El joven la contempló con esa ternura suprema, propia al mismo tiempo de un padre y de un hermano.
—Así te quiero. Parto; pero todas las semanas te traerá el correo una carta; haz también, yo te lo suplico, que llegue a mi poder una tuya.
—Sí, Felipe —dijo Andrea—, sí, y esa será mi única alegría. ¿Pero has avisado a papá?
—¿El qué?
—Que te marchas.
—Hermana mía, el barón, por el contrario, ha sido quien me entregó esta mañana la orden del ministro. El señor de Taverney no es como tú, Andrea, y a lo que parece se pasará fácilmente sin mí: cualquiera diría que se alegra de que me marche, y en efecto, tiene razón, pues aquí no adelantaré, mientras que en el regimiento, quizá, se presente alguna buena ocasión.

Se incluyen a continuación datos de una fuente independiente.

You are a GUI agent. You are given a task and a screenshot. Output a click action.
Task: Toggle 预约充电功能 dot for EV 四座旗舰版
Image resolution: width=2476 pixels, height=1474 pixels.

—¿Papá se alegra de que te marches? —murmuró Andrea—; ¿no te equivocas, Felipe?
—Él te consolará —dijo Felipe sin contestar.
—¿Lo eres así, hermano mío? ¡Pues si jamás me ve!
—Me ha encargado te diga que hoy mismo, después que yo me vaya, vendrá a Trianón. Te ama, créelo; sólo que ama allá a su modo.
—¿Qué te sucede, Felipe? Estás como cortado.
—Querida Andrea, ha dado el reloj; ¿qué hora es?
—La una menos cuarto.
—Pues bien, querida hermana, estoy azorado porque ya hace una hora que debía haberme puesto en camino, y veo mi caballo junto a la verja. Así, pues…
Andrea se armó de valor, y apoderándose de la mano de Felipe, le dijo con un acento bastante firme, para que no hubiese afectación en su voz:
—Adiós, hermano.
—¡Hasta la vista! —replicó el mancebo—, ¡acuérdate de tu promesa!
—¿Cuál?
—De que habrás de escribirme todas las semanas.
—¡Oh! ¡Y me lo pides!
Para pronunciar estas palabras hizo un esfuerzo supremo, pues ya le faltaba la voz a la pobre niña.
Felipe volvió a saludarla con un gesto, y se alejó.
Ella le siguió con la vista, conteniendo el aliento para no suspirar.
Después de montar a caballo Felipe, volvió a decirle adiós del otro lado de la verja, y salió a galope.
Cuando Felipe se hubo alejado, se volvió Andrea y corriendo como una corza herida hacia los árboles, divisó un banco y sólo tuvo fuerzas para llegar a él y caer encima sin pulso, lánguida y casi sin vista.
Enseguida, exhalando de lo más profundo del pecho un gemido prolongado y desgarrador, exclamó:
—¡Oh! Dios mío, ¿por qué me dejáis sola en el mundo?
Y ocultó el rostro entre las manos, dejando escapar entre sus blancos dedos dos lágrimas que no podía reprimir.
En aquel momento percibióse un leve rumor detrás de los hojaranzos, y a Andrea parecióle haber oído un suspiro: se volvió asustada, y vio delante de sí un hombre con el semblante triste.
No es necesario decir quién era aquel hombre. El lector habrá adivinado que no era otro que Gilberto.